Hands-on 2: Platform Programming

In this lab you are asked to program a multi-processor platform. In the past we developed various labs:

using the Wica platform (with a 320 PE SIMD processor, the Xetal); see (c) below.
using the CELL platform (CELL is used in the e.g. the PlayStation 3; it has besides a PowerPC RISC processor upto 8 other processors for the high-performance kernels; these processors also exploit sub-word SIMD); see (b) below.

This year, 2009, we will take an x86 plus graphic processing unit as platform. So you should make assignment (a) below.

a. Programming Graphic Processing Units

Graphic processing units (GPUs) can contain upto hundreds of Processing Engines (PEs). They achieve performance levels of hundreds of GFLOPS (10^9 floating point operations per second). In the past GPUs were very dedicated, not general programmable, and could only be used to speedup graphics processing. Today, they become more-and-more general purpose. The latest GPUs of ATI and NVIDIA can be programmed in C and OpenCL. For this lab we will use NVIDIA GPUs together with the CUDA (based on C) programming environment. Start with setting up the CUDA environment, studying the available learning materials, and running the example programs.
We added one extensive example program, about matrix multiplication, which demonstrates various GPU programming optimizations.
You will see getting something running using CUDA is not so difficult, but getting it efficiently running will take quite some effort.
After studying the example and learning material you have to perform your own assignment and hand in a small report. The purpose is
the use your GPU as efficient as possible.
All the details about this assignment can be found on the GPU-assignment site.
The assignment is made by Dongrui She and Zhenyu Ye. For questions contact d.she _at_ tue.nl.
When finished, send in a small report about your result and various applied optimizations to Dongrui She.

b. Programming the CELL Broadband Engine

The CELL contains a PowerPC processor and 8 SPEs (Synergetic Processing Engines) of which you can use 6 (number 7 is used by the operating system and number 8 is not guaranteed to be functional). The CELL processor is part of the Sony Playstation 3, which we will use as target. But also a good simulator and compiler environment is available.
All details about the architecture, the simulation and compiler environment, and example programs can be found at the CELL-assignemnt page. Read this page carefully and follow the instructions.

c.
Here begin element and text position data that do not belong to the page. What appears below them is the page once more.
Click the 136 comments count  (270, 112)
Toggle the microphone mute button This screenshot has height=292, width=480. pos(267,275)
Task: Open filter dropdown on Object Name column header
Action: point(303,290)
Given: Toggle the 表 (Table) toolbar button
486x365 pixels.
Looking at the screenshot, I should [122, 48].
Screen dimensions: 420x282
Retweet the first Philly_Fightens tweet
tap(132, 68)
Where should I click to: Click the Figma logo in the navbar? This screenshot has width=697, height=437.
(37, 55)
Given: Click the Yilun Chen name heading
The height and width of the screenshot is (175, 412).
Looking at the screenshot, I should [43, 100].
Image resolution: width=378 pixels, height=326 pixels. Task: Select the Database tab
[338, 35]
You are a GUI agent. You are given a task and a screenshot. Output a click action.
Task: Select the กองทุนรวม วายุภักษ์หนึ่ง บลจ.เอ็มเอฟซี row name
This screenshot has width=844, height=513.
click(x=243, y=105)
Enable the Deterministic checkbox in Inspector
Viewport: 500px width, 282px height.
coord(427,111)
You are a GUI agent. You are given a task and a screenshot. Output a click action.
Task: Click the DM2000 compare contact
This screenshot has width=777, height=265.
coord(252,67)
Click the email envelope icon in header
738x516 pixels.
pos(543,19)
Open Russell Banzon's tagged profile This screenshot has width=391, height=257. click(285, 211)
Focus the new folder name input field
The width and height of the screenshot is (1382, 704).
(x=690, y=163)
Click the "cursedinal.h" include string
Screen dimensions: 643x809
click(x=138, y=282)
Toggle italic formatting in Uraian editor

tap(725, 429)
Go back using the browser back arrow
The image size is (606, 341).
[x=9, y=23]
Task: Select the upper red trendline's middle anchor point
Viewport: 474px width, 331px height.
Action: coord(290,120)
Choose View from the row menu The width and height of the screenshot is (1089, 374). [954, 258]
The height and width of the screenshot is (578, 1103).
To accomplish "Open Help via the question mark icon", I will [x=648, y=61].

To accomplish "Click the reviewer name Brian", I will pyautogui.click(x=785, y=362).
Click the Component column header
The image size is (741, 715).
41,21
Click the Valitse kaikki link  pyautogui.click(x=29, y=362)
Programming the WiCa 1.1 board

The WiCa 1.1 board is developed by Philips and NXP. The board is meant for being used in Smart Camera's. It contains among others the Xetal SIMD image processing chip, containing 320 Processing Elements, and an 8051 microcontroler. To observe the world it contains two image sensors; this allows even for stereo vision and depth calculation.
To connect to your PC it has an USB interface, but you can also attach a ZigBee low power interface to make a smart wireless sensor network.
The assignment is on using the image sensors to detect simple objects, their movement, and if possible, cooperate with other boards.
All details about the WiCa platform, the simulation and compiler environment, and example programs can be found at the WiCa-assignemnt page. Read this page carefully and follow the instructions.

Hands-on 3: Exploiting the data memory hierarchy for high performance and low power

In this exercise you are asked to optimize a C algorithm by using the discussed data management techniques. This should result into an implementation which shows a much improved memory behavior. This improves performance and energy consumption. In this exercise we mainly concentrate on reducing energy consumption. You need to download the following, and follow the instructions:

Guidelines. This describes stepwise what you should do.
The algorithm and other required files.
Send the report to Corporaal, and bring a hardcopy + final code to the oral exam.

Examination

The examination will be oral about the treated course theory, the lab report(s), and studied articles.
Date: 4th week of January 2010
Grading depends on your results on theory, lab exercises and your presentation.